Quoted passage:

★ ★ ★ ★ ★ ★ ★

The husband ruled over the wife and his will was binding on the whole family. She was essentially considered to be his property, and there was not necessarily any requirement for consent from the woman for this arrangement.

There are many different types of marriage described in the Old Testament but they all seem to follow this pattern of ownership of the woman by the man. Polygamous marriages were frequently described and were common for those men rich enough to afford them. Concubines were permitted and were essentially sexual partners of a lower status than wives. Female prisoners of war were taken and would be made wives of the soldiers that had conquered their lands, and female slaves could be made wives at any time. Deuteronomy states that a woman who has been raped must be married to the attacker, so one path to marriage would be for a man to sexually attack a woman that appealed to him and then later paying 50 shekels to her father.

This then is the type and conception of marriage in the Old Testament, and it has to be seen against a culture which had no conception of women being of equal status to men. The Jewish man began his daily prayers by thanking God that he was not born a woman or a slave, some Jews still say this prayer. The woman was the possession of the man and if divorced would not be able to remarry – unlike the man who could of course purchase as many brides as he wanted or could afford.

Moving to the New Testament, and we can see that the status of women has been substantially improved. Jesus speaks against divorce and this was supported by the writings of Paul – essentially I believe to counter the unethical treatment of women in such situations and in so doing making the relationship closer to one of equals. The NT does not prohibit polygamy but states that Pastors should be the husband of only one wife – thus establishing a norm or ideal of a partnership – one man and one woman.

But still there is no concept of marriage being a specifically religious or godly matter. If one was in a marriage one had to behave ethically and orderly, but there is little sense that marriages were a specifically Christian thing to do or were blessed by the church. Jesus and Paul make it clear that celibacy was to be preferred and marriage undertaken very much as a second choice, perhaps only entered into if one could not endure the celibate life.

In the early Church there was still no marriage ceremony, it was not important for the couple to be blessed by a pastor or priest. There was no formal liturgy for marriage in contrast to formal liturgies that were established early on for baptism and the Lord’s supper. This may reflect the early church’s ambivalent attitude to marriage and seeing the absence of family-ties and celibacy as a preferrable state. There is no detailed account of a Christian wedding ceremony until the 9th Century, it wasnt until the 12th Century that a priest became involved in the ceremony and not until the 13th Century that he took charge of it. Many Christians today would be surprised to find that the church did not consider itself to have a role in marriage for almost half its history.

★ ★ ★ ★ ★ ★ ★

Dataset content:
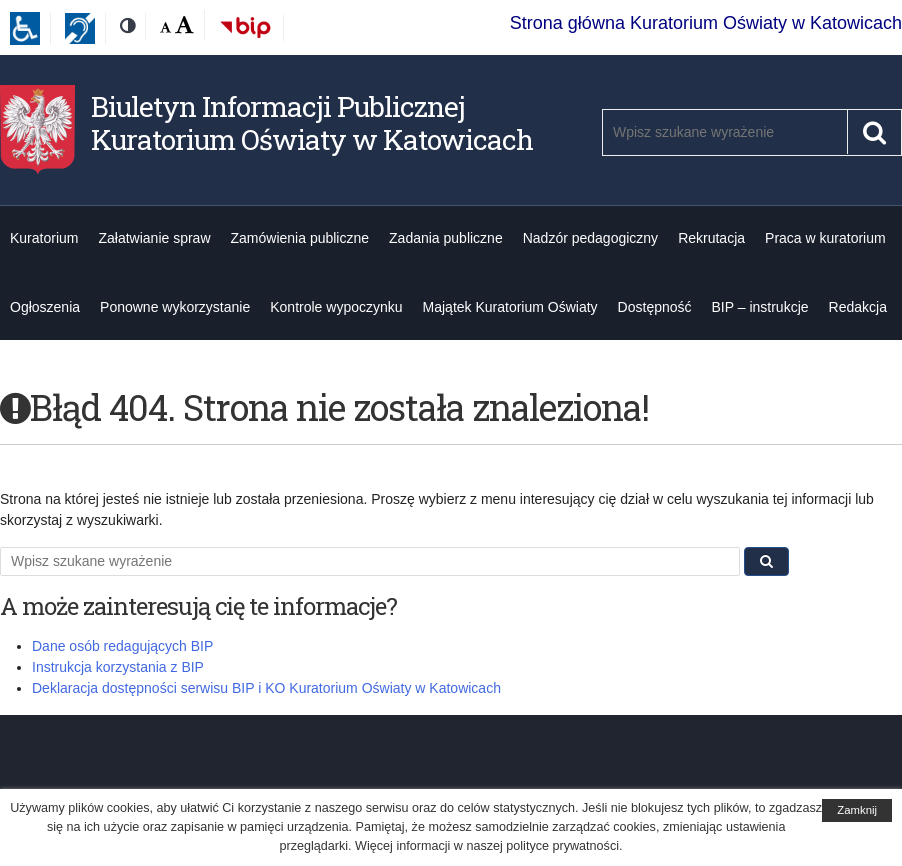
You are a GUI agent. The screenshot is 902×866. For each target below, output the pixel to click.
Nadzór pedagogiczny (590, 238)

★ ★ ★ ★ ★ ★ ★

Write out the passage on marriage, beginning at the words "In the early" and stopping after "half its history.". The lines above are separate material, unrelated to the passage on marriage.

Problem solution:
In the early Church there was still no marriage ceremony, it was not important for the couple to be blessed by a pastor or priest. There was no formal liturgy for marriage in contrast to formal liturgies that were established early on for baptism and the Lord’s supper. This may reflect the early church’s ambivalent attitude to marriage and seeing the absence of family-ties and celibacy as a preferrable state. There is no detailed account of a Christian wedding ceremony until the 9th Century, it wasnt until the 12th Century that a priest became involved in the ceremony and not until the 13th Century that he took charge of it. Many Christians today would be surprised to find that the church did not consider itself to have a role in marriage for almost half its history.